• _What this task involves_
Given the entries that follow, write out exactly the lines starting at the one containing "Screen dimensions: 296x210" and ending at the one containing "Click the Lab", both ends included, and only those.
[Opening Information section]
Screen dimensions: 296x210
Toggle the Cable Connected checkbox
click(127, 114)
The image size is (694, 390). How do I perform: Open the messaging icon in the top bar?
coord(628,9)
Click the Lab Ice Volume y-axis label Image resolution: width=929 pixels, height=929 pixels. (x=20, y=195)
[Closing Information section]
[Opening Information section]
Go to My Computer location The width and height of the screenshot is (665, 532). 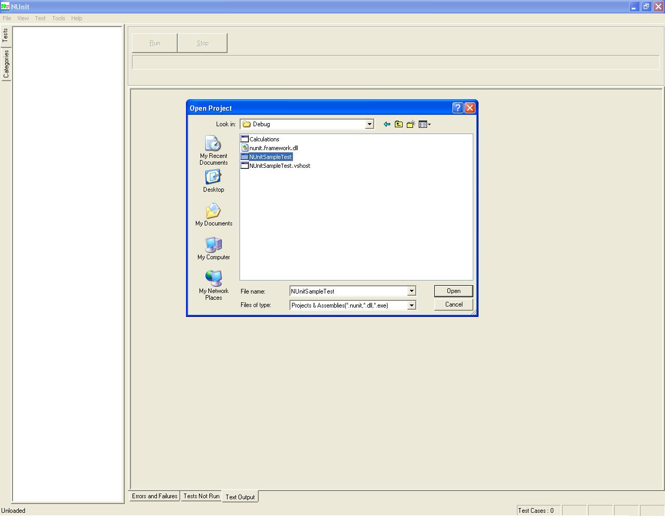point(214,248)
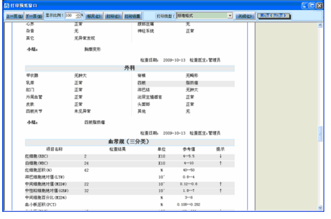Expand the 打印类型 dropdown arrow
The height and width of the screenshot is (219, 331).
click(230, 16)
[Closing Information section]
• _Problem solution_
Screen dimensions: 296x210
Toggle the Cable Connected checkbox
click(127, 114)
The image size is (694, 390). How do I perform: Open the messaging icon in the top bar?
coord(628,9)
Click the Lab Ice Volume y-axis label Image resolution: width=929 pixels, height=929 pixels. (x=20, y=195)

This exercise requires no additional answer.